The development of TrueCrypt, an open source piece of software used for on-the-fly encryption, has been terminated and users have been advised not to use it because it is not secure enough. Now, it seems that another team of developers have forked the software and rebased it in Switzerland.
The abrupt announcement of the demise of TrueCrypt took everyone by surprise and some of its users have been disappointed that their favorite software is no longer being developed. The Sourceforge website, where the project was keeping its files, is now plastered with warnings that TrueCrypt is no longer secure because it is full of security issues.
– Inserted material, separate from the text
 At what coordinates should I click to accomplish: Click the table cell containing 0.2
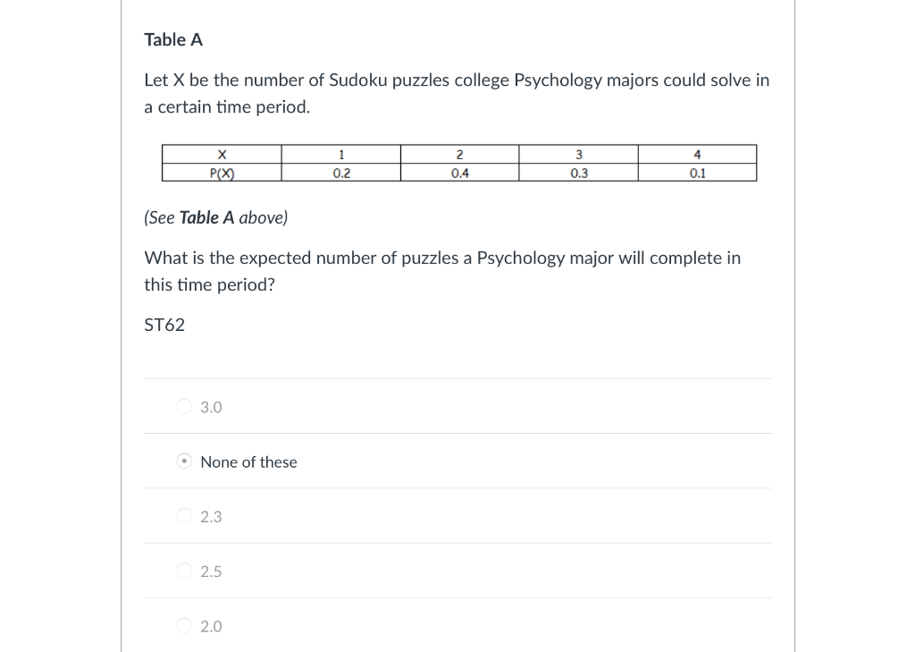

Fortunately for us, TrueCrypt was an open source project and that meant that anyone could take it and fork it into another version, and try to fix some of the problems reported. Whether this will be a success remains to be seen, but at least there is a chance that it will live on.
Many users think that the TrueCrypt project has been forced to close its doors by various other malevolent forces, like the US government, for example. To be fair, the US government is accused of many such acts, but it is likely that it's not actually responsible for all of them.
So, TrueCrypt has now been rebased in Switzerland and the project has been forked by another team of developers. They are promising that the security problems will be fixed and that no one will be able to force them to close the gates.
“Currently it is very unclear what really happened. Was it really just the end of a 10year effort, or was it driven by some government. While a simple defacement is more and more unlikely we still don't know where this is going. However the last 36 hours showed clearly that TrueCrypt is a fragile product and must be based on more solid ground. We start now with offering to download the Truecrypt file as is, and we hope we can organize a solid base for the Future,” reads the new truecrypt.ch website.
Thomas Bruderer and Joseph Doekbrijder are two developers who are now organizing the efforts for an audit of the software. So far, TrueCrypt doesn't seem to have any problems in terms of security, but the audit is not over yet.
Also, the TrueCrypt source has been made available on Github and anyone can clone the project and work on it. This fork of the software is still in its infancy and it remains to be seen if it gathers enough steam, but from the looks of it, the devs are serious and they really want to offer some sort of continuance to the original project.